Skip to main content
Parsing Schema gives you full control over data extraction using a comprehensive parser syntax. Define exact data structures for predictable, low-cost extraction from HTML, JSON, XML, and network captures. Parsers are the complete recipe for processing web content into structured data. They combine:
  • selectors - identify elements
  • extractors - extract data from elements
  • post-processors (optional) - transform the output

When to use

Use parsing schema when you need:
  • Predictable extraction: Same selectors extract same data every time
  • Full control: Specify exact selectors paths and data types
  • High volume: Process large datasets efficiently
Parsers may break when page structure or selectors change. Monitor source pages and update parsers as needed.

Parameters

parse
boolean
default:"false"
required
Must be set to true to enable parsing. This tells Nimble you want to extract structured data using the parser you define.When disabled, you’ll just get raw HTML without structured extraction.
Example:
"parse": true
parser
object
Your custom extraction recipe that defines exactly what data to pull from the page and how to structure it.Parser structure:Each field in your parser is a key-value pair where:
  • Key - The name of the field in your output (like "product_name" or "price")
  • Value - An object that describes how to extract that field
Every parser needs:
  1. type - What kind of parser to use
    • terminal - Extract a single value (like one price)
    • terminal_list - Extract multiple values (like a list of image URLs)
    • schema - Extract a nested object (like product details)
    • schema_list - Extract a list of objects (like multiple products)
    • or - Try multiple strategies, use first one that works
    • and - Combine multiple extraction strategies
    • const - Return a fixed value
  2. selector - How to find the element on the page
    • Use CSS selectors (.product-name, #price, etc.)
    • Or XPath, JSON paths for other data types
  3. extractor - What data to grab from the element
    • text - The text content
    • attr - An attribute value (like href or src)
    • json - Parse JSON data
    • raw - The raw HTML
  4. post_processor (optional) - Transform the data
    • Convert to number, format dates, clean text, etc.
Think of it as: “Find THIS element, grab THIS data from it, and format it like THIS”
Simple example:
"parser": {
  "title": {
    "type": "terminal",
    "selector": {
      "type": "css",
      "css_selector": "h1.product-title"
    },
    "extractor": {
      "type": "text"
    }
  }
}
List example:
"parser": {
  "images": {
    "type": "terminal_list",
    "selector": {
      "type": "css",
      "css_selector": ".product-gallery img"
    },
    "extractor": {
      "type": "attr",
      "attr": "src"
    }
  }
}

Usage

Example parser structure:
from nimble_python import Nimble

nimble = Nimble(api_key="YOUR-API-KEY")

**Data**.
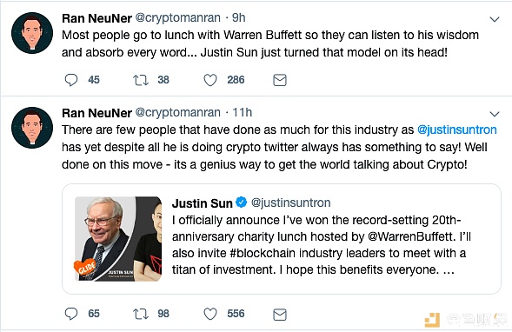Expand the 11h tweet's chevron menu
Screen dimensions: 512x332
tap(495, 114)
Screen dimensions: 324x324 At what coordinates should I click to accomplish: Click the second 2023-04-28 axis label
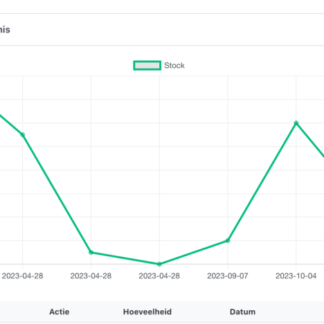(91, 276)
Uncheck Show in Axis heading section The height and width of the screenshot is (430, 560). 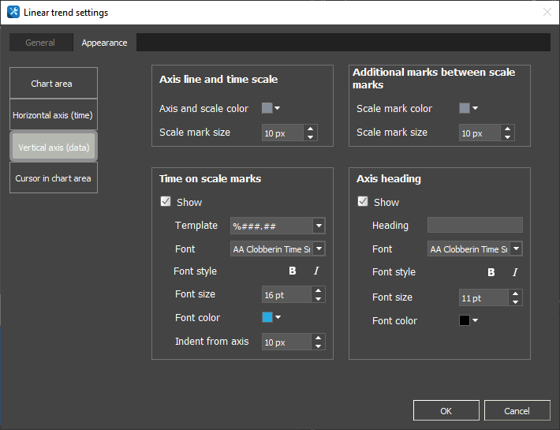[x=363, y=202]
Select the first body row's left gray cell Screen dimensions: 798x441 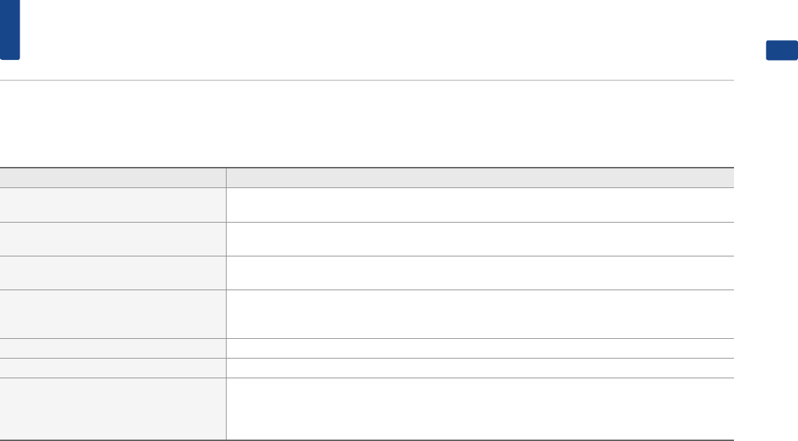click(x=113, y=205)
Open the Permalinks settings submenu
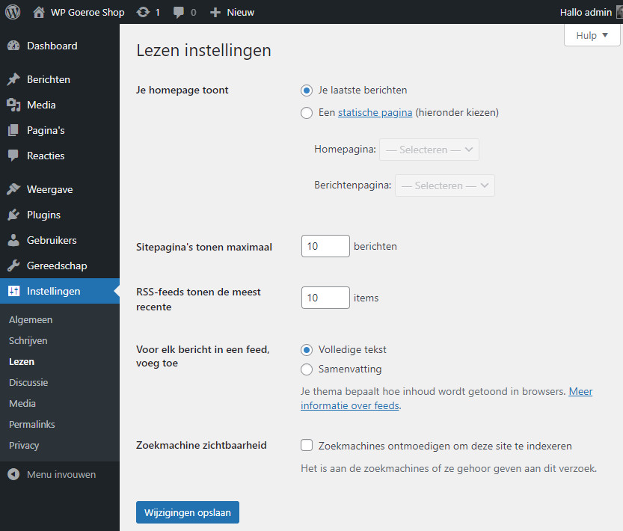This screenshot has height=531, width=623. (31, 424)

**Job 1**.
Print the part of the Parsing Schema page that begins at "Skip to main" and stops after "parsers as needed.".
**Job 2**.
On the Parsing Schema page, what value must the parse parameter be set to in order to enable parsing?
**Job 3**.
Summarize the Parsing Schema page in two sentences.
The rows above come from a separate source.

**Reply 1**.
Skip to main content
Parsing Schema gives you full control over data extraction using a comprehensive parser syntax. Define exact data structures for predictable, low-cost extraction from HTML, JSON, XML, and network captures. Parsers are the complete recipe for processing web content into structured data. They combine:
  • selectors - identify elements
  • extractors - extract data from elements
  • post-processors (optional) - transform the output

When to use

Use parsing schema when you need:
  • Predictable extraction: Same selectors extract same data every time
  • Full control: Specify exact selectors paths and data types
  • High volume: Process large datasets efficiently
Parsers may break when page structure or selectors change. Monitor source pages and update parsers as needed.

**Reply 2**.
It must be set to true.

**Reply 3**.
Parsing Schema extracts structured data from HTML, JSON, XML, and network captures through parsers that combine selectors, extractors, and optional post-processors. Each parser field needs a type, a selector, an extractor, and optionally a post-processor, and the parse parameter must be set to true to enable parsing.